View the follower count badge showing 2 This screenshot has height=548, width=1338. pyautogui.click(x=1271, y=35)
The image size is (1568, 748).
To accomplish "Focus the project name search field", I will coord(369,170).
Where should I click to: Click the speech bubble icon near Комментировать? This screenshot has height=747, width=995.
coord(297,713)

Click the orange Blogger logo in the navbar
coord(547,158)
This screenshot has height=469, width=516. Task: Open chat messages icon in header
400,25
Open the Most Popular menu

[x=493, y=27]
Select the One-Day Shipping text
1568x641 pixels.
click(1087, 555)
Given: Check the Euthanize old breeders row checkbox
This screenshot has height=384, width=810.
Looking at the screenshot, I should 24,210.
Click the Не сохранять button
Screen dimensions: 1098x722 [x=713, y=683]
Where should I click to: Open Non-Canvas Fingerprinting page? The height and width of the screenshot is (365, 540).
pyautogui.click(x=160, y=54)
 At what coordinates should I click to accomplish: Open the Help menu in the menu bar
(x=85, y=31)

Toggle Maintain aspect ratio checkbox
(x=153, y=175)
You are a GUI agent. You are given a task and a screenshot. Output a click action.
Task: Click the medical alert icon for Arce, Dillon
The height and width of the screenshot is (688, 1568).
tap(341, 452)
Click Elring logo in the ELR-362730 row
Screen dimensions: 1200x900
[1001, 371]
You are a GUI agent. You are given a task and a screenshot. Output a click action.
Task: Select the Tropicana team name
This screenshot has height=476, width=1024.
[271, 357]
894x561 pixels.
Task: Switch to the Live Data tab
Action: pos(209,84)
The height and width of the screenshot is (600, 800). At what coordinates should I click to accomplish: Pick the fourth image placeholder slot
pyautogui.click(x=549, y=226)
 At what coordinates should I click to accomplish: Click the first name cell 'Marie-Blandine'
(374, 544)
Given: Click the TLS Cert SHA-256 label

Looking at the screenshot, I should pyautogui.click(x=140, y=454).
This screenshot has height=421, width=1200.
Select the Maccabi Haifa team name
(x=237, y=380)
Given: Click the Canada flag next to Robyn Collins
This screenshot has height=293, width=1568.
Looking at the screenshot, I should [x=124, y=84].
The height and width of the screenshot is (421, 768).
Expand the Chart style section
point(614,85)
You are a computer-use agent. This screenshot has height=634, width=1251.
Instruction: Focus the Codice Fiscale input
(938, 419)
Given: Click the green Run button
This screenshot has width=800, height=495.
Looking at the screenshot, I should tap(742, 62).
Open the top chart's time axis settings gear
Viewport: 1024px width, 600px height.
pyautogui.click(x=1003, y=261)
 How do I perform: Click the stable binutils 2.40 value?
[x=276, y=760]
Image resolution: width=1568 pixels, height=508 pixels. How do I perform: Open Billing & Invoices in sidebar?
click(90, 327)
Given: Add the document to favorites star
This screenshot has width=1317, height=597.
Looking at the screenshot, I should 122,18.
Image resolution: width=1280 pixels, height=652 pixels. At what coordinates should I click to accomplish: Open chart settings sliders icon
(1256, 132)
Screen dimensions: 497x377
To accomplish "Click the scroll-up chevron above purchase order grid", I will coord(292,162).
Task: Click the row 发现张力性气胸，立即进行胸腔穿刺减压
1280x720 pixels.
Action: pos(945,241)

_____

→ **TASK PROMPT**
Where a line above contains the string "will", copy that line.

→ **REPLY**
To accomplish "Focus the project name search field", I will coord(369,170).
To accomplish "Click the scroll-up chevron above purchase order grid", I will coord(292,162).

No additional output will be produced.